S. Carey – Hundred Acres

Peppe Trotta per TRISTE©

Foto di paesaggi urbani innevati, sorrisi e lamentele per condizioni climatiche a cui non si è abituati.

C’è un generale straniamento nell’etere (virtuale) che rimbalza da giorni investendo chiunque non rimanga rinchiuso nel proprio guscio, un senso di scollamento che personalmente provo soltanto perché qui dove vivo io, distante ma non troppo, si comincia invece a percepire già qualche sentore della primavera in arrivo, che puntualmente smusserà le rigidità invernali con l’usuale dolcezza che ne segna lo sbocciare.

Una transizione morbida che trova profonda assonanza nelle atmosfere del nuovo lavoro di S. Carey.

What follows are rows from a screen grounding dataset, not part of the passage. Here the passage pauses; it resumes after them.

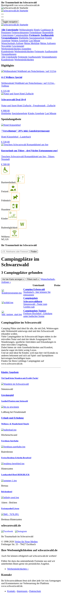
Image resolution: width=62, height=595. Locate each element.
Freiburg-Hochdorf (37, 314)
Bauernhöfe (47, 32)
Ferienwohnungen (20, 32)
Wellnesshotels (26, 29)
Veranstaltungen (8, 54)
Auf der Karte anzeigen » (13, 279)
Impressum (22, 591)
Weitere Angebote (19, 40)
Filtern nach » (33, 279)
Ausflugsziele (51, 51)
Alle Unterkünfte (9, 57)
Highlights (24, 38)
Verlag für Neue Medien (26, 541)
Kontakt (11, 591)
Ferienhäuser (35, 32)
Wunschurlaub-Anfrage (12, 43)
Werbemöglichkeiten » (18, 569)
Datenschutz (35, 591)
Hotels (37, 29)
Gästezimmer (7, 35)
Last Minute (34, 40)
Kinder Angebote (36, 113)
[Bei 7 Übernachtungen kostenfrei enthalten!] (31, 384)
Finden (34, 251)
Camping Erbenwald (34, 289)
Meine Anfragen (48, 43)
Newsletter (6, 46)
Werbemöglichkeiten (11, 48)
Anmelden (26, 48)
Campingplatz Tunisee (34, 310)
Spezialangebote (37, 38)
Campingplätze (21, 35)
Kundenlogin (7, 51)
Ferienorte (39, 51)
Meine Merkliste (32, 43)
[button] (2, 14)
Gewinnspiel (18, 46)
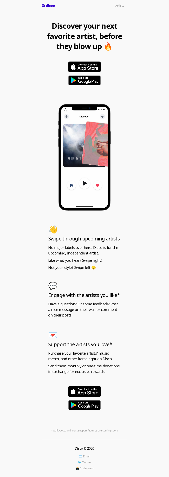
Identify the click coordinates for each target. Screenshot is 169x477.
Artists (119, 5)
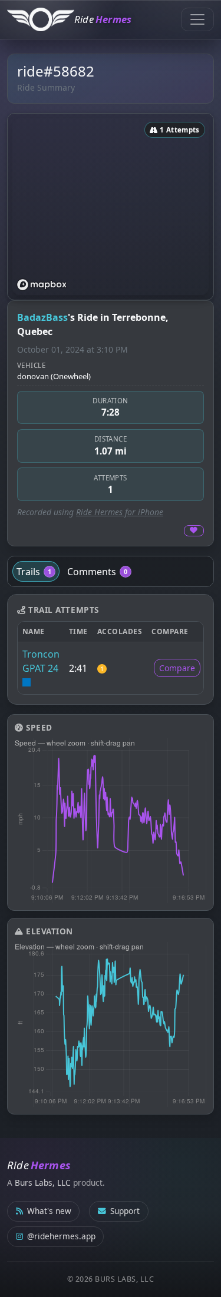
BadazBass (42, 317)
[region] (110, 206)
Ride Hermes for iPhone (119, 512)
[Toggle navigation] (197, 19)
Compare (177, 668)
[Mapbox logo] (42, 284)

Continua a percorrere la sua strada personale Sean, sempre più autore e meno collaboratore di Bon Iver, e lo fa pubblicando il suo terzo disco che segna una decisa virata verso una dimensione più intima ed essenziale. Sceglie di sottrarre il cantautore del Wisconsin, di cantare il proprio universo servendosi di una strumentazione ridotta e facendo ruotare il suo cantautorato attorno alla sua calda voce. Il risultato è un’ariosa sequenza di brani orientati verso un folk più tradizionale, reso vibrante da eleganti arrangiamenti che ne risaltano il portato emozionale.

Certamente meno atmosferico ed in parte meno affascinante rispetto al precedente Ray of light, questo nuovo capitolo ci restituisce un Carey più diretto e lirico, capace a tratti di trovare nuovi travolgenti apici di delicata poesia (True North, Meadow Song).

La neve si scioglierà presto e torneranno a primeggiare colori brillanti sotto una luce accogliente.